(GIVEN ENTRIES begins)
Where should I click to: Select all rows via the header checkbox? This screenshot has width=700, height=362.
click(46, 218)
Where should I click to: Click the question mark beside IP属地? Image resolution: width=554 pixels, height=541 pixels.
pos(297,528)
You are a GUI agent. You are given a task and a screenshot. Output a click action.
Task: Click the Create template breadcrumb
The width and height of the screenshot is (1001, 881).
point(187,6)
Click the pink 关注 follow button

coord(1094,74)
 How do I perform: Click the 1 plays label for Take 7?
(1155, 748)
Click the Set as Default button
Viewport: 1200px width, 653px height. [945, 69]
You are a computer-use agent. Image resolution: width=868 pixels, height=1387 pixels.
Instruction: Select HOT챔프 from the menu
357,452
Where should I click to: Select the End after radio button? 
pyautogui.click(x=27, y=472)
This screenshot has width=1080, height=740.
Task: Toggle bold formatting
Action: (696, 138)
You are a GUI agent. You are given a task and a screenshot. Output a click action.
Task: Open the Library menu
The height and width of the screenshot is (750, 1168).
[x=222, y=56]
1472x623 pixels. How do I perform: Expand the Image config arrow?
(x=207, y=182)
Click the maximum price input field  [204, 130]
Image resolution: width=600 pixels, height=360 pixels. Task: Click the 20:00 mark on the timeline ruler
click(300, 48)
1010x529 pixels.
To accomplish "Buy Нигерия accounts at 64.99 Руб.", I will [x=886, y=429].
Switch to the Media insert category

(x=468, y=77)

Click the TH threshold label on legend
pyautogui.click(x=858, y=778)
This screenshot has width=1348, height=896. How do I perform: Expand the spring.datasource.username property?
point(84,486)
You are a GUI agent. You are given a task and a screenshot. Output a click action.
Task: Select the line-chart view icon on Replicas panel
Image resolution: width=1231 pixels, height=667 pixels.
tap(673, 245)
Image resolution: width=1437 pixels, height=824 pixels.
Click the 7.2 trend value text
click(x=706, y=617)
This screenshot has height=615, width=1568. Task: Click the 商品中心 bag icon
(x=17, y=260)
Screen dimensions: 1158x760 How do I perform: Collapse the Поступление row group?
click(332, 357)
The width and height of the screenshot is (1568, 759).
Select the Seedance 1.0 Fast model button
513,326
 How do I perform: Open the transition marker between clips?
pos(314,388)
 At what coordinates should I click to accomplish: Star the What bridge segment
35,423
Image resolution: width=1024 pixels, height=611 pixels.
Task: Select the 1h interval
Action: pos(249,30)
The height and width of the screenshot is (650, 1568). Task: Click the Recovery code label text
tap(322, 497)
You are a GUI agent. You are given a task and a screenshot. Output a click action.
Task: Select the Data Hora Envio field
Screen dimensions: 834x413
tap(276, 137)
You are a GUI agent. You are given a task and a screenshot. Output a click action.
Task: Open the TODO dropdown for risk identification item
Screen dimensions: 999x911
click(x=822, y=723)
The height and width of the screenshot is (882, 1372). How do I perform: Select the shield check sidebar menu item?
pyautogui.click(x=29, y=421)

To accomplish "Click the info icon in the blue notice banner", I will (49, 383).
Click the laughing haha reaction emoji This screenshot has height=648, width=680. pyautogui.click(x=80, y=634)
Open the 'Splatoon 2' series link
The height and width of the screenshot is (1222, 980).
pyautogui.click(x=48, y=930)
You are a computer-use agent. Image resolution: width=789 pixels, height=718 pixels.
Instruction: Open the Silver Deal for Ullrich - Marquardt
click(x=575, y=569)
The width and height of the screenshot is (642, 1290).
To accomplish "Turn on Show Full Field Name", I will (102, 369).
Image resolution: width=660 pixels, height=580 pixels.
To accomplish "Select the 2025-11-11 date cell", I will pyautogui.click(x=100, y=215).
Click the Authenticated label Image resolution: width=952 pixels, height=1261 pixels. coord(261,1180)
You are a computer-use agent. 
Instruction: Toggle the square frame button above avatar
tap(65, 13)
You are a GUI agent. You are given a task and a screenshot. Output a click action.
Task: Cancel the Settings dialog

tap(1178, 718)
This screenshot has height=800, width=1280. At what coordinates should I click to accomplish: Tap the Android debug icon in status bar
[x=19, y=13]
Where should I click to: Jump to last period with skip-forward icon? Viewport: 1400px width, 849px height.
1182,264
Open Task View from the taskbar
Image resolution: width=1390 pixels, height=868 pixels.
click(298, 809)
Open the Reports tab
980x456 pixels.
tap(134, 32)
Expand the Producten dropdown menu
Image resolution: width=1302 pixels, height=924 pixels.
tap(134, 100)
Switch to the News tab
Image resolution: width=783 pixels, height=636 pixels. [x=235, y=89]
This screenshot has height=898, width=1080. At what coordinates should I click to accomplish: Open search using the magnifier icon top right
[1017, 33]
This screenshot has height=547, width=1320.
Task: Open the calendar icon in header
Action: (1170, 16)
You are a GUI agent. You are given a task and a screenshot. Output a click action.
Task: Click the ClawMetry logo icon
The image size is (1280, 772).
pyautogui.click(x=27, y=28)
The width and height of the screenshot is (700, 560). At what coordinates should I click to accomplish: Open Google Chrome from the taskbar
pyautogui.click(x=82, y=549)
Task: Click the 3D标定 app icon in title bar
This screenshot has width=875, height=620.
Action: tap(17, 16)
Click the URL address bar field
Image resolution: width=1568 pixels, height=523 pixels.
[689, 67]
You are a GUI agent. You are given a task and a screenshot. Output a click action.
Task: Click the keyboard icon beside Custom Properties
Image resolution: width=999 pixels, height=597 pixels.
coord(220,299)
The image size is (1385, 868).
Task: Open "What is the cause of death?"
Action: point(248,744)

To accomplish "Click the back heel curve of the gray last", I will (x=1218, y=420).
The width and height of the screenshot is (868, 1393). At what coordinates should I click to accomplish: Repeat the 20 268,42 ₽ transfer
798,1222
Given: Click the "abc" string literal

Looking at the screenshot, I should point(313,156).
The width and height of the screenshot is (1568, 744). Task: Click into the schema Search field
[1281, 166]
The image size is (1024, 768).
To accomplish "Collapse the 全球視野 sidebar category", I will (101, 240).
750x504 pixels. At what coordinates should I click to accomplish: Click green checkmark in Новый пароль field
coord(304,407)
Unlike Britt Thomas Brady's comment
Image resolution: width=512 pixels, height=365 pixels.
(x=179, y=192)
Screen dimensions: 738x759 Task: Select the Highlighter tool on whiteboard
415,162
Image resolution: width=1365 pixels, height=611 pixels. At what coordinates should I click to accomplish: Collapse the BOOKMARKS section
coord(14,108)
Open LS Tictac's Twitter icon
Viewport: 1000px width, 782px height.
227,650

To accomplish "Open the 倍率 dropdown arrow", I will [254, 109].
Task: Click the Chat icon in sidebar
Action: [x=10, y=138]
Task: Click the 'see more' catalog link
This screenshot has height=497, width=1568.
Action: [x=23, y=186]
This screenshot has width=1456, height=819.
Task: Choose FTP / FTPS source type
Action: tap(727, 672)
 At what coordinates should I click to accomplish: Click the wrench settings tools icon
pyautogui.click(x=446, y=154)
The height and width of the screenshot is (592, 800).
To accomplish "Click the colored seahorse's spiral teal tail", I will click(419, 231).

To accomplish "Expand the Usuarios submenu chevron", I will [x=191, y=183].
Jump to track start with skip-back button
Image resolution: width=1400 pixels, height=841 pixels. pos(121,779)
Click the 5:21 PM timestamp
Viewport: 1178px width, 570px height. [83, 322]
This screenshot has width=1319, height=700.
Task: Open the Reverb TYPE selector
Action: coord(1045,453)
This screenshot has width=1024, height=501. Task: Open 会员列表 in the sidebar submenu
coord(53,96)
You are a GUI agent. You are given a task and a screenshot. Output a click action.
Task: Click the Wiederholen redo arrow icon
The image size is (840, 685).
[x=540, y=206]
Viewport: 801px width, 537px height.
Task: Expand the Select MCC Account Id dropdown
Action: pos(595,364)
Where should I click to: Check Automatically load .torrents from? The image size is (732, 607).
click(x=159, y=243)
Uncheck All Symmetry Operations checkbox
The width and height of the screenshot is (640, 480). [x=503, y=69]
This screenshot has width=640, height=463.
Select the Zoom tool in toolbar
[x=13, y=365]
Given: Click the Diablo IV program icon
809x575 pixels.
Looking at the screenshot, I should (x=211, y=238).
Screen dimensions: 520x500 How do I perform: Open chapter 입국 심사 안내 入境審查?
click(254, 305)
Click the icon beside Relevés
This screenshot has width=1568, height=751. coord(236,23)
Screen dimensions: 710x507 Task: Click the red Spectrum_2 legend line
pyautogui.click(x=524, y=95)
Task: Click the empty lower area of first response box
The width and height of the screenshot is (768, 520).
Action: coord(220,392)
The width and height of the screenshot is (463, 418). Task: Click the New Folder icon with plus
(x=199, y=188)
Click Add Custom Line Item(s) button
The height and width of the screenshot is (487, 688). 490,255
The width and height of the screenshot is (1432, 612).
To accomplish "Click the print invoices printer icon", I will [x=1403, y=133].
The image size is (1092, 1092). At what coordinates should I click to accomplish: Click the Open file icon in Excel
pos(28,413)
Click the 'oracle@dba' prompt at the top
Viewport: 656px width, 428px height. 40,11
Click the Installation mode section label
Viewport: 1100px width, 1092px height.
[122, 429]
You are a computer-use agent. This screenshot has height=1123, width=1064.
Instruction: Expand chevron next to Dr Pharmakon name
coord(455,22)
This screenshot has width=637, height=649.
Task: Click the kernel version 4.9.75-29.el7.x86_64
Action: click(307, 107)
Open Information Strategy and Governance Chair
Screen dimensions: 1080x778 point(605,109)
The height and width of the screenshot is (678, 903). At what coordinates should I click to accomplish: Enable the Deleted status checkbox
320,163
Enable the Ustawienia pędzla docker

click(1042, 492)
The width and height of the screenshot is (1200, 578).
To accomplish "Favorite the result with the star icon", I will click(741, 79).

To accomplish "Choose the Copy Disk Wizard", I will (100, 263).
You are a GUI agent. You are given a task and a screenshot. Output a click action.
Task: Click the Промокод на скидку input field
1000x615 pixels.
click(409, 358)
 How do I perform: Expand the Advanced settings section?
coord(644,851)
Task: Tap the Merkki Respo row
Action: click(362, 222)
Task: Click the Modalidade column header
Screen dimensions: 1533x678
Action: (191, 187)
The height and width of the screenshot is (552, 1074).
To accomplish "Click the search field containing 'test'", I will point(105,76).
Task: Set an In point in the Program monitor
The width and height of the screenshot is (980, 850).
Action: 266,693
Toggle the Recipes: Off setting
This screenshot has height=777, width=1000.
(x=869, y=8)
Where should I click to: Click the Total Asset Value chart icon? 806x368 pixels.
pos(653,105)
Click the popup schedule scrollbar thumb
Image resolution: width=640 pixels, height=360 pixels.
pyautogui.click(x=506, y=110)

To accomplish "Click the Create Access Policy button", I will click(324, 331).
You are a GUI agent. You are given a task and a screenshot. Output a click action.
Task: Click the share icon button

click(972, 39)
(GIVEN ENTRIES ends)
EXERCISE REQUIREMENTS:
Whenever the word "Create" occurs in a line of the listing above, return that line.

EXERCISE SOLUTION:
Task: Click the Create template breadcrumb
To accomplish "Click the Create Access Policy button", I will click(324, 331).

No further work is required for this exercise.